Most of his recent publications contribute to his research project “Cutting into the Living Body: The Emergence of Modern Surgery, 1800-1914”. This research looks at two issues: the history of the rationale of modern surgery—why surgeons open up their patient's living bodies to restore their health; and the practices of modern surgery—how surgeons have learned to repair structures within the living body, and making sure that the patient survives.

== Selected publications ==

- Bruno J. Strasser and Thomas Schlich, The Mask. A History of Breathing Bad Air, New Haven: Yale University Press 2025. A history of masks protecting against bad air—in cities, factories, hospitals, and war trenches—exploring how our identities and beliefs shape the decision to wear a mask
- Marburger jüdische Chirurgie- und Medizinstudenten von 1800-1832. Herkunft - Berufsweg - Stellung in der Gesellschaft, Marburg: Elwert 1990; a collective biography of the first generation of Jewish medical students at the University of Marburg, Germany (1800–1833).
- Transplantation: Geschichte, Medizin, Ethik der Organverpflanzung, Munich: C.H. Beck 1998, ISBN 9783406433009. Concerning transplantation, its science, practice, and ethics.
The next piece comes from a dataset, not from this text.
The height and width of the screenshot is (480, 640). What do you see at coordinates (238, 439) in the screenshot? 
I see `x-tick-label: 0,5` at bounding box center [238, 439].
- Surgery, Science and Industry: A Revolution in Fracture Care, 1950s-1990s, Houndsmills, Basingstoke: Palgrave 2002, ISBN 9780333993057. A case history of surgical innovation; explains how the technology of fixing broken bones with metal implants such as plates and screws (osteosynthesis) spread globally in the 1950s to 1990s, despite its technical complexity, scientific uncertainty and riskiness.
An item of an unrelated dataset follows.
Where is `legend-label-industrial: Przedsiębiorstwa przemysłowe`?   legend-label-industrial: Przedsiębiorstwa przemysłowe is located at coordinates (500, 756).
- The Origins of Organ Transplantation: The History of Surgical Organ Replacement, 1880s-1930s, Rochester, NY: University of Rochester Press, 2010, ISBN 9781580463539. The first comprehensive account of the origins of modern transplants; analyzes how doctors and scientists between 1880 and 1930 developed the rationale and the technology for performing surgical organ replacement.
- Editor with Christopher Crenner: Technological Change in Modern Surgery: Historical Perspectives on Innovation, Rochester, NY: University of Rochester Press, 2017, ISBN 9781580465946. The edited volume looks at various ways of explaining innovation in surgery by going beyond the conceptual framework of innovation history and considering the wider technological, social, cultural, and economic conditions.
- Palgrave Handbook of the History of Surgery (2018) (editor), ISBN 9781349952601. Covers the technical, social and cultural history of surgery. The individual entries in the handbook offer starting points for up-to-date information about an area in the history of surgery for research and general orientation. Written by 26 experts from 6 countries, the chapters discuss the essential topics of the field (such as anaesthesia, wound infection, instruments, specialization), specific domains areas (for example, cancer surgery, transplants, animals, war), but also innovative themes (women, popular culture, nursing, clinical trials) and make connections to other areas of historical research (such as the history of emotions, art, architecture, colonial history).